7.4.2.3.1 Complications

As external fixator pins perforate skin and muscle bellies, they may be responsible for wound problems and pin track infections. In case of pin loosening, total stability of the construct diminishes. At the fracture area, this may lead to malalignment, delayed union, or nonunion. Fixator pins may perforate the brachial artery, the ulnar and median, and axillary nerve. Safe zones for pin placement must be considered. In very proximal or distal pin placement, the pins may perforate the shoulder or elbow joint with the danger of intraarticular infection.

7.4.3 Humeral Shaft Fracture with Radial Nerve Palsy

This special entity has been the subject of discussion for many years. Primary radial nerve palsy previously was not regarded as an indication for operative treatment as more than 90 % are caused by neuropraxia and recover after weeks or months with conservative measures. Some are in favor of early operative revision. The nerve is exposed at the level of the fracture site and directly sutured in case of axonotmesis. During the same procedure, the fracture is stabilized. The success ratio of this method of management is not significantly different from that of conservative treatment. If no clinical and electromyographic recovery of radial nerve function is observed after 3 months, operative nerve release with restoration of continuity is recommended.

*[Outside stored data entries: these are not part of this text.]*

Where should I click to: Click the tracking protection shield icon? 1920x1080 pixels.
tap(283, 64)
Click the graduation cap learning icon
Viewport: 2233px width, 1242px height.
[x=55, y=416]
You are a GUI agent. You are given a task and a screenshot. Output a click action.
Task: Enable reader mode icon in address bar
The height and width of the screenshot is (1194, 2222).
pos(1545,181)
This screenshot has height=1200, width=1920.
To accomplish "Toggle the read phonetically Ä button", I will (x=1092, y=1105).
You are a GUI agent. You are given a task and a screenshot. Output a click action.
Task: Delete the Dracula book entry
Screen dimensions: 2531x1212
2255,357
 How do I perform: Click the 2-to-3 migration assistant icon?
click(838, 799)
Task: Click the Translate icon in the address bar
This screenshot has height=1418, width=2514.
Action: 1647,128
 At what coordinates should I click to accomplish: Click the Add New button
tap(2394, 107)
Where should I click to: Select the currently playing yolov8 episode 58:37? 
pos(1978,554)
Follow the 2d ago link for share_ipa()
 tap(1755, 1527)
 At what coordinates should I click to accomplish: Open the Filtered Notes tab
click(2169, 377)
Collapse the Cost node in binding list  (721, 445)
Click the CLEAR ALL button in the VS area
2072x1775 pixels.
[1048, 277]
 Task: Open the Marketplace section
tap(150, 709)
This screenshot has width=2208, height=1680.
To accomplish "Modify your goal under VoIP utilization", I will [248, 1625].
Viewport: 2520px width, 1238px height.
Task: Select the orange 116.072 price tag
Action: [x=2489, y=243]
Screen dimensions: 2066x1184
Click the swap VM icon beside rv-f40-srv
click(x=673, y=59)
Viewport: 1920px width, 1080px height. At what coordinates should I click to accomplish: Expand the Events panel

In secondary radial nerve palsy, opinions do not differ. Secondary palsy can occur after closed fracture manipulation, or after plate osteosynthesis, nailing, or external fixation. Early revision of the nerve is recommended in all cases to ascertain nerve continuity and free trajectory.

7.5 Conclusion

Humeral fractures can be treated conservatively and operatively. There are absolute and recommended indications for operative treatment. There is a tendency toward more operative treatment for reasons of comfort, pain relief, and early functional recovery. Plate osteosynthesis remains a valid solution for most fracture types. Intramedullary nailing is gaining popularity as it is a less invasive and safe procedure in the antegrade and retrograde technique. External fixation only has exceptional indications. With careful soft tissue management and correct surgical technique, complications such as radial or axillary nerve palsy, subacromial impingement, or iatrogenic supracondylar fracture can be avoided. Uneventful healing can be expected in more than 90 % of patients when good fracture alignment and adequate stability is achieved by surgical or nonsurgical means.